_WHAT IS BEING ASKED_
Copy the records below verbatim, everything from the line containing "Where should I click to: Click the sunburst" down to the line containing "729x729 pixels. coord(61,447)", including both of those lines.

_ENTRIES SUPPLIED_
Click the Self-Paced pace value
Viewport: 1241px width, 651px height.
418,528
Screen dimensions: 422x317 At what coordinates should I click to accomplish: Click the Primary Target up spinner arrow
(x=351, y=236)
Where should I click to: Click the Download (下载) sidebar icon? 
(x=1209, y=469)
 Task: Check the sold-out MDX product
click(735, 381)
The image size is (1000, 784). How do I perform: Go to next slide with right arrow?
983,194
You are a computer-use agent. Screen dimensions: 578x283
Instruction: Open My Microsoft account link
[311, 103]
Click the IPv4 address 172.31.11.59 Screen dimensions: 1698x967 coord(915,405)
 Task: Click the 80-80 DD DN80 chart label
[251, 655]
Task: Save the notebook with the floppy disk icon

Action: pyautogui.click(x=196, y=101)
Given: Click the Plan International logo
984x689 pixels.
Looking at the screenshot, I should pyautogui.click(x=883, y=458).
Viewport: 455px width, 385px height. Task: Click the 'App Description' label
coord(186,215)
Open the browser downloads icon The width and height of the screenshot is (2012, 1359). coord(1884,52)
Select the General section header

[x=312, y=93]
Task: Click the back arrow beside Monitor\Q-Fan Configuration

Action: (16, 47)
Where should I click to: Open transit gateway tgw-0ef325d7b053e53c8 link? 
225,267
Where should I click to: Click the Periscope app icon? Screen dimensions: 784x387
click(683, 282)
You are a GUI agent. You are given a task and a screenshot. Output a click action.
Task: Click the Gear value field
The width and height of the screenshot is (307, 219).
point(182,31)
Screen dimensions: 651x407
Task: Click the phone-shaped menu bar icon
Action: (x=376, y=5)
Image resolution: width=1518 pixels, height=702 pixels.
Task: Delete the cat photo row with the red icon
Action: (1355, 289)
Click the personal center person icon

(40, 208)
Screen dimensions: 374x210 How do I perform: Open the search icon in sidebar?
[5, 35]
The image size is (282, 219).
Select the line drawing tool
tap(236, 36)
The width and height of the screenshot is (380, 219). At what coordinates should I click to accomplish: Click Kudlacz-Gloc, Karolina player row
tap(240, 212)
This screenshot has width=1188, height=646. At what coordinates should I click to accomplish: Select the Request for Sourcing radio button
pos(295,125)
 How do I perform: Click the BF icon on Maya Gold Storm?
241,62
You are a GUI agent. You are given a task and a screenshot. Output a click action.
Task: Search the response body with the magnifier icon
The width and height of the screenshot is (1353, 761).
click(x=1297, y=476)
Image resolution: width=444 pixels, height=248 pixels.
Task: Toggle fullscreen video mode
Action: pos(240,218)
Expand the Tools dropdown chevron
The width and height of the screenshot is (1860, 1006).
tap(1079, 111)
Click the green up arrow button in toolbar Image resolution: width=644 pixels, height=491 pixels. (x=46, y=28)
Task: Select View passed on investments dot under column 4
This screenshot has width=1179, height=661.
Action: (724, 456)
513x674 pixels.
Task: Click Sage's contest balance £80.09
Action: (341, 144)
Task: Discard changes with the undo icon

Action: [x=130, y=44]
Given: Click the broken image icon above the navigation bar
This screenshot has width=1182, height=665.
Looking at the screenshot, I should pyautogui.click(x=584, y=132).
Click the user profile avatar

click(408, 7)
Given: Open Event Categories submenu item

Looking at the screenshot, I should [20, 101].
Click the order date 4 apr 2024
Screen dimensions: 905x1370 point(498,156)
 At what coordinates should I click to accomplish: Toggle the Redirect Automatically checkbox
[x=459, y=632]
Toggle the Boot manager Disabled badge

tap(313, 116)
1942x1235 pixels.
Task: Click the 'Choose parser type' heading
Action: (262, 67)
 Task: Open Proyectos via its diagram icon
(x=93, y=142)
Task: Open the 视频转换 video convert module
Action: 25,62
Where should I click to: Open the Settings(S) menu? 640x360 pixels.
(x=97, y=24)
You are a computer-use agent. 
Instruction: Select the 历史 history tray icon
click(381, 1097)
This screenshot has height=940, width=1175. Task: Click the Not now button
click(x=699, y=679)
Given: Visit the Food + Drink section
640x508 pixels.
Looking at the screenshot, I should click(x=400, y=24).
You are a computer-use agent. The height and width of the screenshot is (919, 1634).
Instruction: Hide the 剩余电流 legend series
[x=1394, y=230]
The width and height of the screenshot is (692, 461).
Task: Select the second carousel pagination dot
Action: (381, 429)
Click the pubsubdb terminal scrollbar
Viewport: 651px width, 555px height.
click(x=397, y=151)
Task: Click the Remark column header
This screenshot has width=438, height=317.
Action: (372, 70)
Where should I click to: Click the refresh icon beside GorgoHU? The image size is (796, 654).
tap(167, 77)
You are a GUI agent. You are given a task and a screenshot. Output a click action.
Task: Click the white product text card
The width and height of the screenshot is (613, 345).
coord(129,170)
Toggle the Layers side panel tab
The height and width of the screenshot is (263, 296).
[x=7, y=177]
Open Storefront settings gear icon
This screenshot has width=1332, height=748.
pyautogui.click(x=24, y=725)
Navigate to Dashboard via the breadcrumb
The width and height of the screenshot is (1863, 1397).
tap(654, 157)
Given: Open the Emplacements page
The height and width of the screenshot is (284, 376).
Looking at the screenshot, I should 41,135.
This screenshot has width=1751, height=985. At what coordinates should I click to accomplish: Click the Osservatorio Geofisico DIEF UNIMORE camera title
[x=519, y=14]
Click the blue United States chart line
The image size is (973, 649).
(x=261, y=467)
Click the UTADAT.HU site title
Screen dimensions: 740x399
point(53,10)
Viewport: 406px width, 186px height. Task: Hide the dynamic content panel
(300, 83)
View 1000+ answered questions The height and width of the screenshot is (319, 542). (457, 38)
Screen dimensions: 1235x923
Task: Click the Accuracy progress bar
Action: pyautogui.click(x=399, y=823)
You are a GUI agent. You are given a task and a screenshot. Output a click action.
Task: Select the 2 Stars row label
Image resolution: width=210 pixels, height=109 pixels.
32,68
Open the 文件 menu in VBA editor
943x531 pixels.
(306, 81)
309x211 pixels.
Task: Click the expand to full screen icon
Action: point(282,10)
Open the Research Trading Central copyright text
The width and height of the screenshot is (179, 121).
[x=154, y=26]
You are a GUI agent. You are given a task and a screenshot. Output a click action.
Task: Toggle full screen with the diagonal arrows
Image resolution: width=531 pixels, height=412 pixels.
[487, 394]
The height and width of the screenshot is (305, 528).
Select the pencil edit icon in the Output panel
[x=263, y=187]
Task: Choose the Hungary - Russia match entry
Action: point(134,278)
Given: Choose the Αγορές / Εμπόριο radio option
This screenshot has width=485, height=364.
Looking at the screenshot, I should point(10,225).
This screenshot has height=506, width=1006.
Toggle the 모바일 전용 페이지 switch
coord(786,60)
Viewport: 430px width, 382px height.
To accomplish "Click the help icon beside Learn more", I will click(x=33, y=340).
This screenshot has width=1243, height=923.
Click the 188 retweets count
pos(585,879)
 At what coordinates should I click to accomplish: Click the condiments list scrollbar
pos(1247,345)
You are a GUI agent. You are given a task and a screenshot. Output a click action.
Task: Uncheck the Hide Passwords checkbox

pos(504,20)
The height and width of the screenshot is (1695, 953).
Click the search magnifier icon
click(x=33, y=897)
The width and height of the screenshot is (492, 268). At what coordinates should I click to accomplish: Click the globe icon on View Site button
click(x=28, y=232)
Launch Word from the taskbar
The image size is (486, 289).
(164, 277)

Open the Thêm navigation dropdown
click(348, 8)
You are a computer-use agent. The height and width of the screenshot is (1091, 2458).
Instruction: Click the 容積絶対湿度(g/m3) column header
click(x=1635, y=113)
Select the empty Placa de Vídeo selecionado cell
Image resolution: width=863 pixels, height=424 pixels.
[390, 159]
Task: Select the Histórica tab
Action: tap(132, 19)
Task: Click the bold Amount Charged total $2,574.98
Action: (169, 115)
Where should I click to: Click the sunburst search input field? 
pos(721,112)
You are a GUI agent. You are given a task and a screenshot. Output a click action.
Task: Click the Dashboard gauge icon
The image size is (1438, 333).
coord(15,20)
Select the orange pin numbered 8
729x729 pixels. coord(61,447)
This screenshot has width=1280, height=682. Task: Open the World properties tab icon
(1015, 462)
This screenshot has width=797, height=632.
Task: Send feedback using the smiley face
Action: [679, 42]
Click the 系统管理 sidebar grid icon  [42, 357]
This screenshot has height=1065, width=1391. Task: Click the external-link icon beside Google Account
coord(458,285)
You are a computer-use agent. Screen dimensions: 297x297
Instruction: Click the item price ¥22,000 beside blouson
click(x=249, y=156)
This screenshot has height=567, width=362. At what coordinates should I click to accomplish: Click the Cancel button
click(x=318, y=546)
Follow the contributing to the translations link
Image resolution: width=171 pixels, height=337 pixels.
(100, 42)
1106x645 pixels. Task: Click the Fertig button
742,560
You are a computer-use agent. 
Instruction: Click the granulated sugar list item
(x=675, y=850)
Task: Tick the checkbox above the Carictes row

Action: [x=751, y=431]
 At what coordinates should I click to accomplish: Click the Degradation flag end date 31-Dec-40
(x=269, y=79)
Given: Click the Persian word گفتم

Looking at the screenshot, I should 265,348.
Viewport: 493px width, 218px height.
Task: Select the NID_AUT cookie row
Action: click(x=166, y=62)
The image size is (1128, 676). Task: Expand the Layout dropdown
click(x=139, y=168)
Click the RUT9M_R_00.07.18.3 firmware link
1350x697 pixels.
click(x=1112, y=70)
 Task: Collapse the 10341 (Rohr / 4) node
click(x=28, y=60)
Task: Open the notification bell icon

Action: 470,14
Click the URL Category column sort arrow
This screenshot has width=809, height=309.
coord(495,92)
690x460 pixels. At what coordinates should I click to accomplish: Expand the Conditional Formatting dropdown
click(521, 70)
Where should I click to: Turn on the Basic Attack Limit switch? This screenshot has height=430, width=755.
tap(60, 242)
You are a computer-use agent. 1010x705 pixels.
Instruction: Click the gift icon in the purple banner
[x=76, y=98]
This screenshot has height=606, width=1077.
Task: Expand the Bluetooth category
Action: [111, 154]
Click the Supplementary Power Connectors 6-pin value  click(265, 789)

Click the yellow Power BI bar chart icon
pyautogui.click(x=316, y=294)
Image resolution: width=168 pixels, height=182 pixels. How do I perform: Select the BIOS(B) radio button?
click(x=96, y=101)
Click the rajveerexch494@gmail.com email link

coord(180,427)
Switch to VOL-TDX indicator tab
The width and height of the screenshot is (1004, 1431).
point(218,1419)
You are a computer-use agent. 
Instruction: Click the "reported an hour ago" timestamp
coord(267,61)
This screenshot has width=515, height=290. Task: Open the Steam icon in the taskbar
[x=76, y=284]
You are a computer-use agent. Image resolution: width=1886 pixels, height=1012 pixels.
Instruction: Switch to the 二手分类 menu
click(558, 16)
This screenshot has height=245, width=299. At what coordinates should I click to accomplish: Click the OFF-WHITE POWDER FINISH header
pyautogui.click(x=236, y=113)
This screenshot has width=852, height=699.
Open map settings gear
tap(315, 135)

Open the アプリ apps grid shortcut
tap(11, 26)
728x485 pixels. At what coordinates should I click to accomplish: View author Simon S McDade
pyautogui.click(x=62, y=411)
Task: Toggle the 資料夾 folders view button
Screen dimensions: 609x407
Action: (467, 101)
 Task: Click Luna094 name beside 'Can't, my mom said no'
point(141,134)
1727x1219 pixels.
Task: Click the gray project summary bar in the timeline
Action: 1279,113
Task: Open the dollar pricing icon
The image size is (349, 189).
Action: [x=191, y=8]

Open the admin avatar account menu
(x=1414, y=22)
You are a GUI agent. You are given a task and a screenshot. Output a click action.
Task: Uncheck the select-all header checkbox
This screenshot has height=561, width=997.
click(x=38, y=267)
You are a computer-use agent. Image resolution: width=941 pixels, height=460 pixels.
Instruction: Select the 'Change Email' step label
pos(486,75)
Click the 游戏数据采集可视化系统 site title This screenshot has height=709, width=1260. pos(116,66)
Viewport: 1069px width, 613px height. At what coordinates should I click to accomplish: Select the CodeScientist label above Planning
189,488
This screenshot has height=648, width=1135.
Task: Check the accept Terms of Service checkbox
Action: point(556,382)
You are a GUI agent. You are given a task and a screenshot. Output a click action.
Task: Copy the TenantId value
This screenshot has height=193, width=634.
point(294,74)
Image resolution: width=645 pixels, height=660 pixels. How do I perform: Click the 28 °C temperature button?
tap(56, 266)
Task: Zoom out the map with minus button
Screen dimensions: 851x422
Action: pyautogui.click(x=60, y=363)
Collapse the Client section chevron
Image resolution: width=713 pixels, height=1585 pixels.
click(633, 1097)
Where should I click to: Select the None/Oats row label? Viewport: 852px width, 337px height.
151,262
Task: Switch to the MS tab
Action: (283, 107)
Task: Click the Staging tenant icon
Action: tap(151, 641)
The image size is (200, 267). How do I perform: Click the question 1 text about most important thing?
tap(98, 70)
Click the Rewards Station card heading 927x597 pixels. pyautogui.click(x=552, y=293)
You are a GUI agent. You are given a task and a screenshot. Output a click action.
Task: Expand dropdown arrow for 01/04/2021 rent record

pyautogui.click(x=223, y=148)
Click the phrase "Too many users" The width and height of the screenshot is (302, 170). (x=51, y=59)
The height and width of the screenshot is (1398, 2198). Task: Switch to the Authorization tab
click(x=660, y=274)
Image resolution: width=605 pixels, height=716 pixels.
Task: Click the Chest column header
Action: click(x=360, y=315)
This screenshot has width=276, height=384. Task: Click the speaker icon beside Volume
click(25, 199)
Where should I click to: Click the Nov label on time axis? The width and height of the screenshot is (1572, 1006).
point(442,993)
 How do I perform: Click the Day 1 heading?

_ANSWER IN FULL_
Where should I click to: Click the sunburst search input field? 
pos(721,112)
You are a GUI agent. You are given a task and a screenshot. Output a click action.
Task: Click the Dashboard gauge icon
The image size is (1438, 333).
coord(15,20)
Select the orange pin numbered 8
729x729 pixels. coord(61,447)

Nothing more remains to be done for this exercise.